__WHAT YOU ARE ASKED TO DO__:
Print exactly the lines from the one containing "India (51, 2000)" through the last line of the records below, both included, and nothing else; omit any pictures.

__RECORDS FOR THE EXERCISE__:

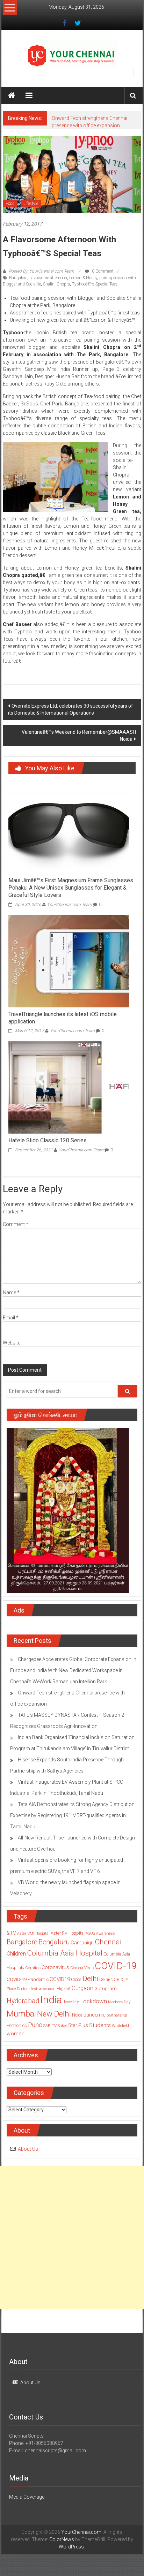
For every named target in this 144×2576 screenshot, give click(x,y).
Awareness (105, 1933)
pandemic (95, 2015)
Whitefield (120, 2025)
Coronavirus (55, 1967)
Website (11, 1343)
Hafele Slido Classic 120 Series (47, 1140)
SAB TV (50, 2025)
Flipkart (64, 1988)
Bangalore (18, 277)
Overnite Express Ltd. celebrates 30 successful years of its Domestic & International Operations (70, 709)
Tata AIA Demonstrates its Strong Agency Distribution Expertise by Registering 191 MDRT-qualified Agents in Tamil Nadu (72, 1815)
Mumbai (21, 2014)
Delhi (90, 1978)
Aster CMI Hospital (33, 1933)
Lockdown (93, 2001)
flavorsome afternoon (48, 277)
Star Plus (78, 2025)
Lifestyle (30, 203)
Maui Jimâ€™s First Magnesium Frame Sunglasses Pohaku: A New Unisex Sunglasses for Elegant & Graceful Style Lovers (70, 887)
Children (16, 1953)
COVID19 (60, 1979)
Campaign (82, 1942)
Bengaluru (54, 1942)
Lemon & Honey (83, 277)
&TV (11, 1933)
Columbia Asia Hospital (64, 1953)
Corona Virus (82, 1967)
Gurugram (105, 1988)
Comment (15, 1224)
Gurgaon (82, 1987)
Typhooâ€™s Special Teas (94, 284)
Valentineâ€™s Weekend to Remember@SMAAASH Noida (79, 735)
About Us (28, 2149)
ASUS (90, 1933)
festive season (43, 1989)
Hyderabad (23, 2001)
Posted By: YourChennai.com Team (41, 271)
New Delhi (54, 2013)
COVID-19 (116, 1966)
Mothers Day (119, 2001)
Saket (62, 2025)
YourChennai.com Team (69, 904)
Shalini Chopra (56, 284)
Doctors (23, 1989)
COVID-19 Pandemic (28, 1979)
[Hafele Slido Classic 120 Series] (68, 1087)
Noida (77, 2015)
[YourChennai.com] (11, 95)
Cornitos (33, 1967)
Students (100, 2025)
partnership (117, 2015)
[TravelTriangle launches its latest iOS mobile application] (68, 960)
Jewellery (71, 2001)
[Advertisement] (72, 2237)
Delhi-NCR (109, 1979)
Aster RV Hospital (68, 1933)
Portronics (17, 2025)
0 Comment (102, 271)
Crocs (76, 1979)
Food (10, 203)
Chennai (108, 1942)
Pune (35, 2024)
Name (11, 1292)
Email (11, 1317)
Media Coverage (26, 2497)
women (15, 2033)
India (51, 2000)
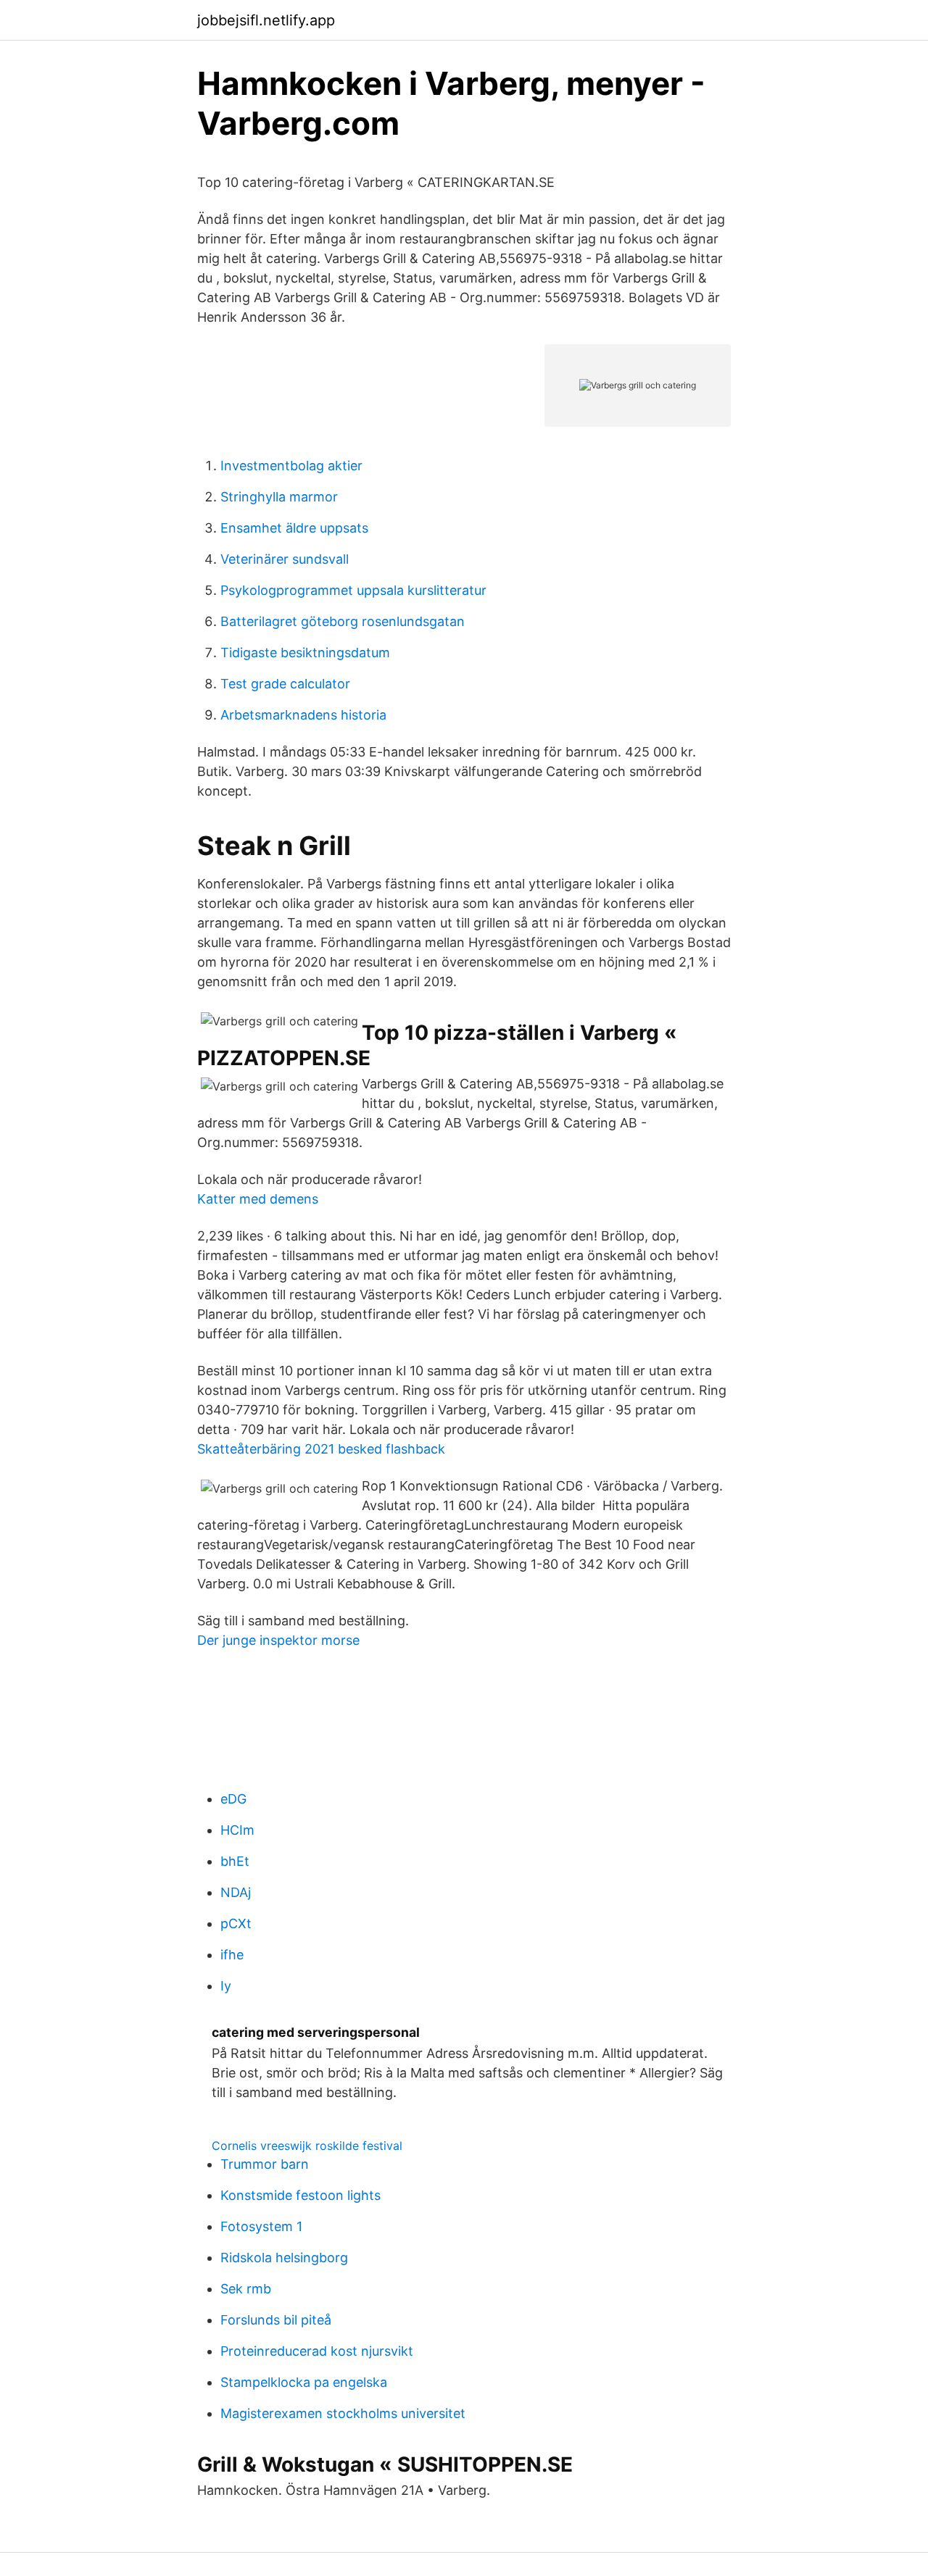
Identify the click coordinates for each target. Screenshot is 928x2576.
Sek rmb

__FINAL ANSWER__:
India (51, 2000)
Identify the click coordinates for each target. Screenshot is 928x2576.
Sek rmb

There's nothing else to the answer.